Transform the rhombohedral z-coordinate (Rz) to the equivalent hexagonal z-coordinate (Hz) by applying the formula: Hz = (Rx + Ry + Rz)/3. For example, an atom positioned at 1,0,0 in a rhombohedral unit cell will have a rhombohedral z-coordinate of Rz = 0. The equivalent Hz coordinate is: (Rx + Ry + Rz)/3 = (1 + 0 + 0)/3 = 1/3.
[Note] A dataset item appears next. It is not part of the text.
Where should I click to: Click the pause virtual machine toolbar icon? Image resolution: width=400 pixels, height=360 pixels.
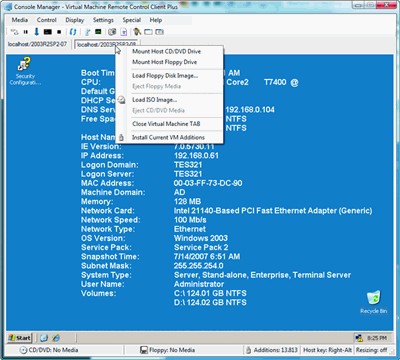(x=26, y=32)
Combine the values for Hx, Hy and Hz and write them as a set of position coordinates for the hexagonal cell: Hx,Hy,Hz. For example, an atom positioned at 1,0,0 in a rhombohedral unit cell will be positioned at 2/3,1/3,1/3 in a hexagonal unit cell.

#### Tip

You can convert atom coordinates from rhombohedral to hexagonal by applying a transposition of the transformation matrix to the original coordinates. The rhombohedral lattice point position of 0,0,0 allows you to convert to hexagonal coordinates without any translation. Note, however, that rhombohedral lattice points can correspond with three positions 0,0,0 or 2/3,1/3,1/3 or 1/3,2/3,2/3 in the hexagonal cell, as the rhombohedral cell is only a third of the size of the hexagonal cell. To generate a complete set of possible coordinates in the much larger hexagonal cell, individually add each of these three hexagonal unit cell lattice point coordinates to the converted hexagonal coordinates.

#### Tips and warnings

- You can convert atom coordinates from rhombohedral to hexagonal by applying a transposition of the transformation matrix to the original coordinates. The rhombohedral lattice point position of 0,0,0 allows you to convert to hexagonal coordinates without any translation. Note, however, that rhombohedral lattice points can correspond with three positions 0,0,0 or 2/3,1/3,1/3 or 1/3,2/3,2/3 in the hexagonal cell, as the rhombohedral cell is only a third of the size of the hexagonal cell. To generate a complete set of possible coordinates in the much larger hexagonal cell, individually add each of these three hexagonal unit cell lattice point coordinates to the converted hexagonal coordinates.